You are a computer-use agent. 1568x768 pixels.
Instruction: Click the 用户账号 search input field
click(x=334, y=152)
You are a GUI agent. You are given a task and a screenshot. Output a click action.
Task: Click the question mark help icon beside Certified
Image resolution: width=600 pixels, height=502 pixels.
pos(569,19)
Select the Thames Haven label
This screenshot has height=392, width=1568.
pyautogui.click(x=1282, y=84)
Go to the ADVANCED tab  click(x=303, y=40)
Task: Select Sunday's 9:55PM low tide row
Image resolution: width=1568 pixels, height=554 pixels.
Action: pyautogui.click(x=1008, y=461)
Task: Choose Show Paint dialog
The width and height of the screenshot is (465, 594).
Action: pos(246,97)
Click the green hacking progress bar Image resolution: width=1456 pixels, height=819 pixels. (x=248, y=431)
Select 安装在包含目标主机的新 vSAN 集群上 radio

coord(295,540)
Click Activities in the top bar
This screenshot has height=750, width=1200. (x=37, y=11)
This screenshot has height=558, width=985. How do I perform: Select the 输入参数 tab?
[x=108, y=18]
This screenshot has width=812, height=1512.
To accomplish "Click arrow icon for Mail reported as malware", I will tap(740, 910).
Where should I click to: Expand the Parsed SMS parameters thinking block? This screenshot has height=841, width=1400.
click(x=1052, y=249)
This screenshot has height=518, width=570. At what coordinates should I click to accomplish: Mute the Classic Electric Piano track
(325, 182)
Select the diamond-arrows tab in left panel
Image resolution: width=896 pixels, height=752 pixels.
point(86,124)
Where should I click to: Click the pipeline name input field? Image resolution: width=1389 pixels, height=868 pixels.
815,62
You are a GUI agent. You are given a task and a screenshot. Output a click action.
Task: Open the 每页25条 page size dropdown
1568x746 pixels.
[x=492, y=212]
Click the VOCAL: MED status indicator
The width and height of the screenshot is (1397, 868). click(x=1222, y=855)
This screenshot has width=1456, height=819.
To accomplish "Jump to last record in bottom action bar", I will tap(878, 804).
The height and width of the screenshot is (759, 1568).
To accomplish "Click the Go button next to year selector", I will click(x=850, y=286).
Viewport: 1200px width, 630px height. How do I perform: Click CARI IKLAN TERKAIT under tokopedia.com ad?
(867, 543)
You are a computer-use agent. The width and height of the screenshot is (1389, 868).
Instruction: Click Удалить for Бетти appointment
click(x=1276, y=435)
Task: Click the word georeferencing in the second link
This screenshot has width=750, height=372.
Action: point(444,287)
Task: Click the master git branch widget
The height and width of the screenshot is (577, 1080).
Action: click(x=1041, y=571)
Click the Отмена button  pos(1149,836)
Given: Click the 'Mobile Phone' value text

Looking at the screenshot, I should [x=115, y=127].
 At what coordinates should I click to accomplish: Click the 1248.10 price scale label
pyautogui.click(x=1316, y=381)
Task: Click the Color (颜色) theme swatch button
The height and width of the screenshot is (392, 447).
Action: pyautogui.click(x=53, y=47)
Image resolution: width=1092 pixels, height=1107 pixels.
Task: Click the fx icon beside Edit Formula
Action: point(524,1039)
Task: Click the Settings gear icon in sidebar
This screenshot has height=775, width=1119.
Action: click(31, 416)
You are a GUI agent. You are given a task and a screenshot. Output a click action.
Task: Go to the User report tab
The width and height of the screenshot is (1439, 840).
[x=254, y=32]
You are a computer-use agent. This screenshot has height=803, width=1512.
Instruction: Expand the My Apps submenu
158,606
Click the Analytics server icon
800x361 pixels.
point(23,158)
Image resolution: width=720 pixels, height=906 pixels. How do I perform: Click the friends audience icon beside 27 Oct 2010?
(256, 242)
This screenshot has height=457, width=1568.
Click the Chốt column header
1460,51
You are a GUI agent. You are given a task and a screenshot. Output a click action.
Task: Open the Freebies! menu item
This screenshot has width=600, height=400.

┄┄┄┄┄┄┄┄┄┄

= Aim =
Put each line of the entries, from the line containing "At what coordinates should I click to accomplish: Click" through the last line of the entries, into a JSON list of strings, one string per line and blank lines omitted.

= Answer to this task =
[
  " At what coordinates should I click to accomplish: Click the 1248.10 price scale label",
  "pyautogui.click(x=1316, y=381)",
  "Task: Click the Color (颜色) theme swatch button",
  "The height and width of the screenshot is (392, 447).",
  "Action: pyautogui.click(x=53, y=47)",
  "Image resolution: width=1092 pixels, height=1107 pixels.",
  "Task: Click the fx icon beside Edit Formula",
  "Action: point(524,1039)",
  "Task: Click the Settings gear icon in sidebar",
  "This screenshot has height=775, width=1119.",
  "Action: click(31, 416)",
  "You are a GUI agent. You are given a task and a screenshot. Output a click action.",
  "Task: Go to the User report tab",
  "The width and height of the screenshot is (1439, 840).",
  "[x=254, y=32]",
  "You are a computer-use agent. This screenshot has height=803, width=1512.",
  "Instruction: Expand the My Apps submenu",
  "158,606",
  "Click the Analytics server icon",
  "800x361 pixels.",
  "point(23,158)",
  "Image resolution: width=720 pixels, height=906 pixels. How do I perform: Click the friends audience icon beside 27 Oct 2010?",
  "(256, 242)",
  "This screenshot has height=457, width=1568.",
  "Click the Chốt column header",
  "1460,51",
  "You are a GUI agent. You are given a task and a screenshot. Output a click action.",
  "Task: Open the Freebies! menu item",
  "This screenshot has width=600, height=400."
]